A Multi-Objective Cost Minimization Framework for Managed Aquifer Recharge Integrating Pareto Optimization and Least-Cost Path Analysis

In arid and semi-arid regions, pressure on groundwater resources has reached critical levels. Long-term over-pumping has depleted many aquifers, and climate change is intensifying this process. Rising temperatures increase evaporation from rivers and reservoirs, reducing the amount of surface water available for infiltration and natural recharge. Under these conditions, the use of surface water during periods of availability and its storage underground represents a key mechanism of managed aquifer recharge, effectively avoiding evaporation losses.

In this study, a practical framework is developed and tested to identify feasible ways to transfer accumulated surface water toward stressed aquifers. Rather than relying on complex ranking approaches, the locations of existing water infrastructure specifically wells and traditional khettara systems are used as reference points. These features indicate where aquifers are accessible and provide realistic spatial anchors for planning recharge at the regional scale.

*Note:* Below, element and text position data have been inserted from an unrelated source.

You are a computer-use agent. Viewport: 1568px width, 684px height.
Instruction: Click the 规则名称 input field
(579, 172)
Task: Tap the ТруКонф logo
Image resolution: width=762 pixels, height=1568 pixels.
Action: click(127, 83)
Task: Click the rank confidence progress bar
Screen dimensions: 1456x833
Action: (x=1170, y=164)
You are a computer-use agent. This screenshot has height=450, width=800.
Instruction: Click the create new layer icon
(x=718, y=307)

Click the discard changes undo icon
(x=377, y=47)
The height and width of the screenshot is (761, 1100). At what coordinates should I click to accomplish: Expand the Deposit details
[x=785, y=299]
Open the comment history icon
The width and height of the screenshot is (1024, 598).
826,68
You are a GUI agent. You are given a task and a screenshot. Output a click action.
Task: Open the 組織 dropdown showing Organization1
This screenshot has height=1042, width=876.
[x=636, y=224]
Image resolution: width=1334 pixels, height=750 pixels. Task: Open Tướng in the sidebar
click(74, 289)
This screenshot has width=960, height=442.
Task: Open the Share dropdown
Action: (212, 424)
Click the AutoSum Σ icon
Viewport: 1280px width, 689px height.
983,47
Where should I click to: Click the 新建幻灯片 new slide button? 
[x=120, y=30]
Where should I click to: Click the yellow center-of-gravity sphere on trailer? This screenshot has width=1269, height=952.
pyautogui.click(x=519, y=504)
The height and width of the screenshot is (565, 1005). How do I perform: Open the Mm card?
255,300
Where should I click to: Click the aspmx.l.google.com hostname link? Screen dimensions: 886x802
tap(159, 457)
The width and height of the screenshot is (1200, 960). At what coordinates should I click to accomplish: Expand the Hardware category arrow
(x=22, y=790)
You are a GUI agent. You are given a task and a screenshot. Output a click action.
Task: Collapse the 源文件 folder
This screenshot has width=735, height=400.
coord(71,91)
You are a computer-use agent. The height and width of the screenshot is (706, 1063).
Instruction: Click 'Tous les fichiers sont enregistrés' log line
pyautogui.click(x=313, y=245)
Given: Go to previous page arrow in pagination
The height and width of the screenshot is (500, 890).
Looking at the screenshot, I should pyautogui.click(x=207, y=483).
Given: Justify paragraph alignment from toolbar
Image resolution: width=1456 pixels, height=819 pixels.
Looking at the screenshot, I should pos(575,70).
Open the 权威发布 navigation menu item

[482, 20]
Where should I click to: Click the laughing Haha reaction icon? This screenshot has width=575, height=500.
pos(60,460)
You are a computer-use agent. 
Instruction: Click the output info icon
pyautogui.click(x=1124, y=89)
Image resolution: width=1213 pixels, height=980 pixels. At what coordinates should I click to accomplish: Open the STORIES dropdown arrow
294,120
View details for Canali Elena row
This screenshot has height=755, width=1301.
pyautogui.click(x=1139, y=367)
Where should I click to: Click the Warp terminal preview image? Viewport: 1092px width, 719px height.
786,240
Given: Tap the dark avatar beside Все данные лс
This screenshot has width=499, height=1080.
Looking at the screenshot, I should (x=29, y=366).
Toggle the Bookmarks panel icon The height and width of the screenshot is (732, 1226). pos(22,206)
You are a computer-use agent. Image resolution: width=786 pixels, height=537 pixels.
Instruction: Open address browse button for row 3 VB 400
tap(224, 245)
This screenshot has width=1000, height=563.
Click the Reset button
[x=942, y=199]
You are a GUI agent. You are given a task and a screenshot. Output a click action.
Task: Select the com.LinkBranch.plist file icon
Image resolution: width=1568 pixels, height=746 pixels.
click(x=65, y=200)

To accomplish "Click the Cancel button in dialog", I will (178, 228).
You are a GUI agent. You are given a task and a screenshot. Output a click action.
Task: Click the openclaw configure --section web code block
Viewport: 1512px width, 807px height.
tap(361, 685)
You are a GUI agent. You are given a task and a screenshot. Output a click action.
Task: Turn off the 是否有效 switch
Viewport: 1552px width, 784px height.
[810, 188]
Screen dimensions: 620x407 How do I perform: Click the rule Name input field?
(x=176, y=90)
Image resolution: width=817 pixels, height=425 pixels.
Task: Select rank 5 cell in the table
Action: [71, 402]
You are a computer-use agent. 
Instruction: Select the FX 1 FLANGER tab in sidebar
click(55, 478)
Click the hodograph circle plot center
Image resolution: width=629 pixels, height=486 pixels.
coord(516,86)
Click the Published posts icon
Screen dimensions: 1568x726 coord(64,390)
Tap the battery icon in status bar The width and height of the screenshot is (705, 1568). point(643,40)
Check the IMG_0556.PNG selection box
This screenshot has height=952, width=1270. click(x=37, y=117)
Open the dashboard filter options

The method combines satellite imagery to map surface water, geographic information systems (GIS) to identify cost-effective transfer pathways across the landscape, and multi-objective optimization to evaluate trade-offs between competing objectives. Feasibility is assessed through a cost function that accounts for terrain slope, elevation differences, transfer distance, pumping energy requirements, infrastructure costs, and potential water treatment needs.

The approach is applied to the Draa Oued Noun Basin in southern Morocco, a region strongly affected by water scarcity, high evaporation rates, and declining groundwater levels. Several surface water sources are examined, and feasible conveyance routes toward aquifers supplying key wells and khettara systems are identified.

The results show substantial variations in cost between water sources. Available water volume, transfer distance, and especially elevation lift emerge as the main cost drivers. Trade-off analysis helps identify the most cost-effective projects under limited budgets. The results also highlight opportunities for cost reduction: where gravity-driven transfer is possible, costs are significantly lower, and where pumping is required, solar energy offers a viable option for reducing long-term operational expenses.

Overall, this work provides a spatially explicit and realistic basis for planning artificial groundwater recharge, while respecting economic constraints and supporting sustainable groundwater management in highly water-stressed regions.